Your task is to output every record exactly as it is given.

+++ SOURCE DATA +++

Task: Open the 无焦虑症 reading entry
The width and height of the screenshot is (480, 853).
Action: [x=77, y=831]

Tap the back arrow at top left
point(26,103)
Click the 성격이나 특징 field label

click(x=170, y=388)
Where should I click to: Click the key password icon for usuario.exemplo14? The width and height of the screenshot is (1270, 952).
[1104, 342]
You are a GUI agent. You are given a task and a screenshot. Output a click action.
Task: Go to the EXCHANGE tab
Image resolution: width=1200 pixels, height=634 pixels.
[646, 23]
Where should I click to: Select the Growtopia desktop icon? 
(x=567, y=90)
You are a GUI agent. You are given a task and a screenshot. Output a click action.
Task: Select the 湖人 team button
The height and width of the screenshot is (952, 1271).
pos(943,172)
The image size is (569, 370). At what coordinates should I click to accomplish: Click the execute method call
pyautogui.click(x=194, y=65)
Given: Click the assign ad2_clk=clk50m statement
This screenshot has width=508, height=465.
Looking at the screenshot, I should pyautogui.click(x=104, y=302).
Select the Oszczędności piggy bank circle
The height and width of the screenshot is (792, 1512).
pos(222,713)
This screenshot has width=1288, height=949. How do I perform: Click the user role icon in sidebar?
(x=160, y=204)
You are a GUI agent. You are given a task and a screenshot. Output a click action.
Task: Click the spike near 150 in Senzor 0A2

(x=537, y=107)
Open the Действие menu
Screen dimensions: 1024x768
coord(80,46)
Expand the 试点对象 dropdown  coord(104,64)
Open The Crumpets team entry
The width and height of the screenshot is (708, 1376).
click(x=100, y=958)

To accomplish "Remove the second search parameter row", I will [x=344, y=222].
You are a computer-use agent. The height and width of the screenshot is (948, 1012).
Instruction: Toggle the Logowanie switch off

+++

YOUR SOLUTION -
Task: Open the 无焦虑症 reading entry
The width and height of the screenshot is (480, 853).
Action: [x=77, y=831]

Tap the back arrow at top left
point(26,103)
Click the 성격이나 특징 field label

click(x=170, y=388)
Where should I click to: Click the key password icon for usuario.exemplo14? The width and height of the screenshot is (1270, 952).
[1104, 342]
You are a GUI agent. You are given a task and a screenshot. Output a click action.
Task: Go to the EXCHANGE tab
Image resolution: width=1200 pixels, height=634 pixels.
[646, 23]
Where should I click to: Select the Growtopia desktop icon? 
(x=567, y=90)
You are a GUI agent. You are given a task and a screenshot. Output a click action.
Task: Select the 湖人 team button
The height and width of the screenshot is (952, 1271).
pos(943,172)
The image size is (569, 370). At what coordinates should I click to accomplish: Click the execute method call
pyautogui.click(x=194, y=65)
Given: Click the assign ad2_clk=clk50m statement
This screenshot has width=508, height=465.
Looking at the screenshot, I should pyautogui.click(x=104, y=302).
Select the Oszczędności piggy bank circle
The height and width of the screenshot is (792, 1512).
pos(222,713)
This screenshot has width=1288, height=949. How do I perform: Click the user role icon in sidebar?
(x=160, y=204)
You are a GUI agent. You are given a task and a screenshot. Output a click action.
Task: Click the spike near 150 in Senzor 0A2

(x=537, y=107)
Open the Действие menu
Screen dimensions: 1024x768
coord(80,46)
Expand the 试点对象 dropdown  coord(104,64)
Open The Crumpets team entry
The width and height of the screenshot is (708, 1376).
click(x=100, y=958)

To accomplish "Remove the second search parameter row", I will [x=344, y=222].
You are a computer-use agent. The height and width of the screenshot is (948, 1012).
Instruction: Toggle the Logowanie switch off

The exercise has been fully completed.